Zakrzewski is grateful for all the help the Bowery Mission has provided him with, but more so for introducing him to his Savior.
Another success story goes by the name of Kiki Adebola, a Nigerian immigrant who came to New York in the early 80s in search of the American Dream.
“I used to house soldiers and G.I.s in Nigeria,” Adebola says. “I used to show them where to get the weed and the girls. That’s how I was introduced to American people.”
After arriving in New York and enrolling at a college in Brooklyn, Adebola had a prosperous future ahead of him, until his addiction to crack cocaine got the better of him.
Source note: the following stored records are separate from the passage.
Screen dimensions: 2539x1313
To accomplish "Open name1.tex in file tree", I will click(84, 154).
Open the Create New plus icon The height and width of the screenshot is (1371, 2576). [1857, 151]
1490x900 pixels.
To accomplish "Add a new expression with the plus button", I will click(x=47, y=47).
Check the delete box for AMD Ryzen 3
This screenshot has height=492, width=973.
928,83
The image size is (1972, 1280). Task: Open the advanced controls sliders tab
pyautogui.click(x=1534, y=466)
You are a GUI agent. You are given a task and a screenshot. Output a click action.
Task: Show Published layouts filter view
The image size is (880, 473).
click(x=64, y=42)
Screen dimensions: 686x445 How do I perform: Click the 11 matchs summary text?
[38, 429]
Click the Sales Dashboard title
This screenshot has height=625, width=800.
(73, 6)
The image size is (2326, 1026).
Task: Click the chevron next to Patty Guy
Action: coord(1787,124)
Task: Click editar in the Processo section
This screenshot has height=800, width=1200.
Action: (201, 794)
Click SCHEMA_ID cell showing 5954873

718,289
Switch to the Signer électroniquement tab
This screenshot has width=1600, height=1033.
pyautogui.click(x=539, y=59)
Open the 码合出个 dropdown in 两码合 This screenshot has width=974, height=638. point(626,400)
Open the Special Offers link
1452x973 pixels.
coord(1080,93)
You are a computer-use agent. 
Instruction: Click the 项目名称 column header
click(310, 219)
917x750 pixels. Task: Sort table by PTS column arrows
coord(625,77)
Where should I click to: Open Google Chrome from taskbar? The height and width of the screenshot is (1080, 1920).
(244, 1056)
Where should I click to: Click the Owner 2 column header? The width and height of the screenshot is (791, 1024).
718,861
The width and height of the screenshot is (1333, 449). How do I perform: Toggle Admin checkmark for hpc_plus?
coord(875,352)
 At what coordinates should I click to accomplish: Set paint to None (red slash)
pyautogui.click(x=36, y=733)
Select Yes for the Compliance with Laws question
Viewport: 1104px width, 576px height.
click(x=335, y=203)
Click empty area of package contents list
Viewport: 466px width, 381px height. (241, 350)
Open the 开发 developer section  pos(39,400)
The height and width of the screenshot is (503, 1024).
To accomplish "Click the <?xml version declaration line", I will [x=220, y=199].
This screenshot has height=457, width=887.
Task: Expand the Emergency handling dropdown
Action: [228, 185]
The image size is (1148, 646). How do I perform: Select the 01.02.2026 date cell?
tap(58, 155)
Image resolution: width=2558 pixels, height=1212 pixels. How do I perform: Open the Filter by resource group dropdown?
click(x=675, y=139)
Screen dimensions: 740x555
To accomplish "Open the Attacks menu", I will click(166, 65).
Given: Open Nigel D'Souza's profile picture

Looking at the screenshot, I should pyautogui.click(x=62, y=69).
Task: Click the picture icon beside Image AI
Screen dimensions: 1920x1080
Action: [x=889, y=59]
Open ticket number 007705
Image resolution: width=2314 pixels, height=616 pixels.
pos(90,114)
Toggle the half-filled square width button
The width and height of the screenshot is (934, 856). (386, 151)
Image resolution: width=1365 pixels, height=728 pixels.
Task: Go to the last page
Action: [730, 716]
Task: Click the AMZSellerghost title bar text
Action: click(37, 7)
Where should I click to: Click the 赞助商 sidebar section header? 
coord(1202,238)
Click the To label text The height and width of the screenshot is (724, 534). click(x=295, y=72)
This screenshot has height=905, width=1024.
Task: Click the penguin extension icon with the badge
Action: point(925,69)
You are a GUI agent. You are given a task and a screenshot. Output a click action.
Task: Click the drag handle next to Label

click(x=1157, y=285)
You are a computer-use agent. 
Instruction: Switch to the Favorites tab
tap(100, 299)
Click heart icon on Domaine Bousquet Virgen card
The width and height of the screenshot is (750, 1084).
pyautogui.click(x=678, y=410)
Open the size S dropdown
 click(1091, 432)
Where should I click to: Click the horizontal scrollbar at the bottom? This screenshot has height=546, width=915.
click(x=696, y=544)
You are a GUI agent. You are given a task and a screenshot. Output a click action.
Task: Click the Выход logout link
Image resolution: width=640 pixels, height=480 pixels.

“First I was in control of it, but as time went on, it flipped the script on me and I became a slave to it,” he says. “Drugs will take you places that you really don’t want to go, they will cost you more than you would like to pay and they will keep you longer than you’d like to stay.”
Adebola stayed with his addiction for eight years, living on the streets of New York and “hustling” tourists just to stay alive. It was only when he met Macklin that he realized that life could be different.
Listening to the testimonies of these individuals, one cannot ignore their repeated referral to one another as “brother,” as if they were members of a fraternity. In fact, they even refer to the Mission as “the house.” This is the product of an undeniable sense of brotherhood that fills the hallways of the Bowery Mission.
Nobody can save themselves from the kind of perils that are carried through the Mission’s iconic red doors each day, and strength through brotherhood is the only way to win when the stakes are human lives. Thankfully, that is a hand that graduates of the Bowery Mission will not have to play.
“The American dream talks about a house, car, wife and kids – I have all that,” says Adebola. “The only thing I don’t have is a dog named Bingo and a cat named Fluffy.”